«Sono una medica e ho scelto di avere cura delle persone. Faccio un appello a tutte le mediche e i medici: rifiutiamoci di fare i certificati di idoneità per i migranti, anche per coloro che dovrebbero partire per i Cpr in Albania». Con queste parole, Donatella Albini, medica ginecologa, sanitaria della ong Mediterranea Saving Humans e referente per Sinistra italiana per la salute e sanità, chiede a tutto il personale medico di non prestarsi alle visite mediche per l'idoneità fisica delle persone migranti o di certificarne, invece, la fragilità.

«Come medica - continua Albini – dico che tutte queste persone sono vulnerabili. Non è vero che vengono da paesi sicuri.
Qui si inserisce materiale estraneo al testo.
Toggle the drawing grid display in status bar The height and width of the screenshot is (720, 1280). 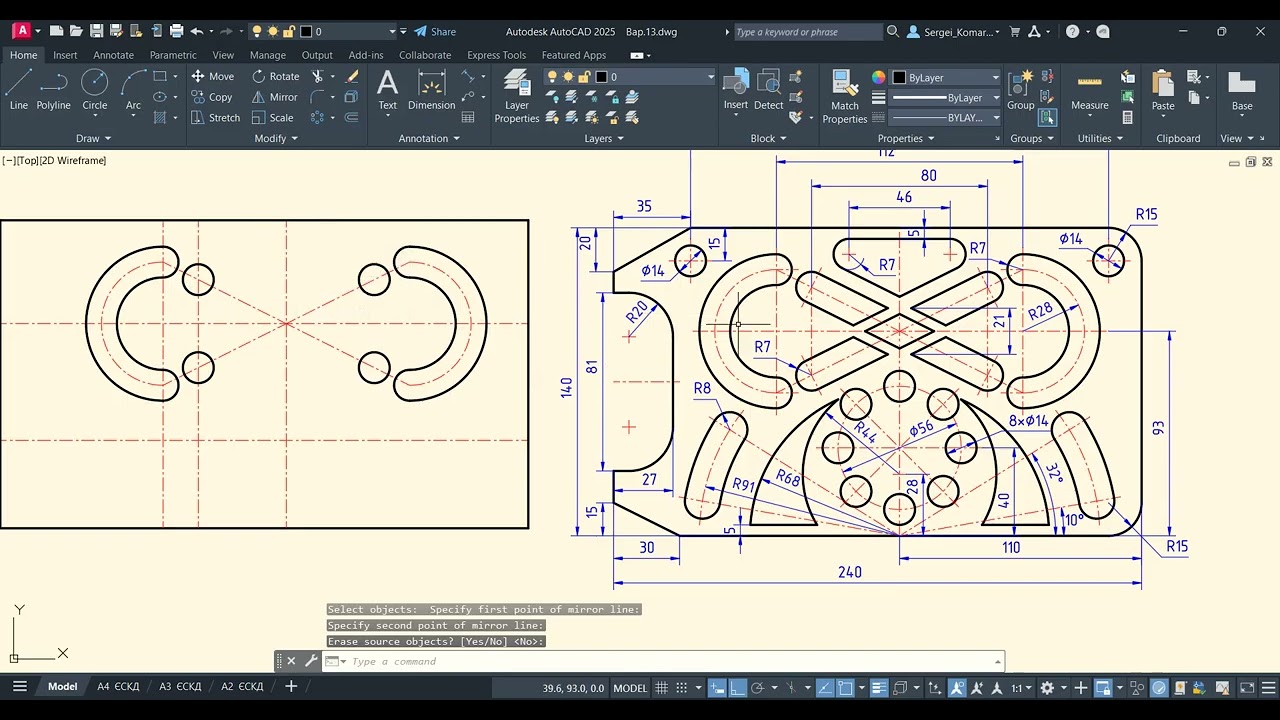pyautogui.click(x=661, y=688)
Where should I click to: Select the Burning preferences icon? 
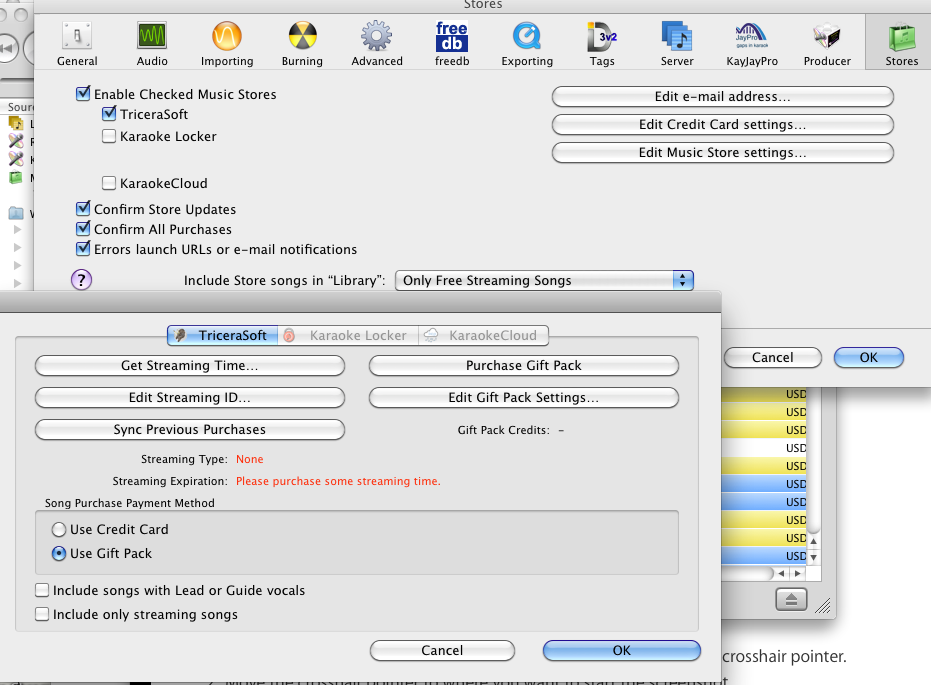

Quelle deportazioni sono scelte politiche». La dottoressa Albini, dopo quarant’anni di lavoro in ospedale e nei consultori di Brescia, quattro anni fa si è imbarcata sulla nave Mare Jonio, che con il suo equipaggio ha soccorso e messo in salvo centinaia di persone.

Racconta a Domani che, già alcuni anni fa, «venne chiesto a noi mediche e medici che lavoravamo negli ospedali di denunciare i migranti cosiddetti irregolari che venivano a chiedere cure mediche in pronto soccorso». In quel frangente, in molti si rifiutarono di farlo: «In coincidenza della norma del pacchetto sicurezza del governo, avevamo creato una campagna “io curo, non denuncio” ed era stato un gesto importante».

«Non possiamo non aver cura delle persone»

Albini afferma: «Non vedo perché io debba dare un certificato di idoneità e di non fragilità perché i migranti possano essere trasportati in questi campi di detenzione che, secondo me, sono illegali: una persona non può essere detenuta se non ha compiuto alcun reato».

Per la dottoressa, tutti i migranti che arrivano sul territorio italiano, per mare o per terra, sono fragili: «L’Oms dice che l’isolamento sociale e il periodo di stress psicofisico dei viaggi rende le persone soggetti vulnerabili, perché mettono a rischio la loro vita e la loro salute. Portarli in un centro di cemento, lontano da tutto, aumenta l'isolamento sociale e il rischio per la loro salute».

Per questo la dottoressa Albini lancia un appello a colleghe e colleghi: «Credo che ci debba essere una disobbedienza civile rispetto a questo. Se abbiamo scelto una professione che ha a che fare con la salute non possiamo non aver cura delle persone. Invito tutte le operatrici e gli operatori sanitari o a indicare tutte quelle persone come fragili oppure a rifiutarsi di firmare le idoneità al trasferimento nei Cpr».

Il certificato di idoneità

L’appello odierno di Albini è stato preceduto da una campagna della Società italiana di medicina delle migrazioni, insieme alla rete “Mai più lager - No ai Cpr” e all’Asgi (Associazione studi giuridici sull’immigrazione).

Le reti avevano chiesto a tutto il personale sanitario una presa di coscienza sulle condizioni e i rischi per la salute delle persone migranti sottoposte a detenzione amministrativa nei Cpr presenti sul territorio nazionale.

Una proposta per i medici che si occupano dei certificati per l’idoneità dato che, per essere inviate nei Cpr, le persone migranti devono essere sottoposte a una “valutazione di idoneità alla vita in comunità ristretta” da parte di personale medico afferente al Sistema sanitario nazionale (Ssn). Nell’appello ci sono diversi elementi di riflessione e azione di sanità pubblica, medico-legali e di deontologia medica.

Questo per poter aiutare i medici coinvolti a dichiarare l’inidoneità alla vita in luoghi pericolosi per la salute e patogeni quali i Cpr di fatto, sono: numerosi report, inchieste giornalistiche e documentazioni del Garante nazionale dei diritti delle persone private della libertà personale hanno evidenziato le condizioni degradate e degradanti dei Cpr in termini igienico sanitari e dello stato delle persone migranti detenute, che presentano spesso gravi problematiche di salute fisica e mentale, esacerbate dal contesto del Cpr stesso, nonché dalle difficoltà di accesso a standard sanitari di qualità garantiti dal Ssn.

Inoltre, a livello internazionale, anche l’Ufficio regionale europeo della World Health Organization (Who) aveva evidenziato i rischi per la salute delle persone migranti della cosiddetta detenzione amministrativa, attuata nei Cpr.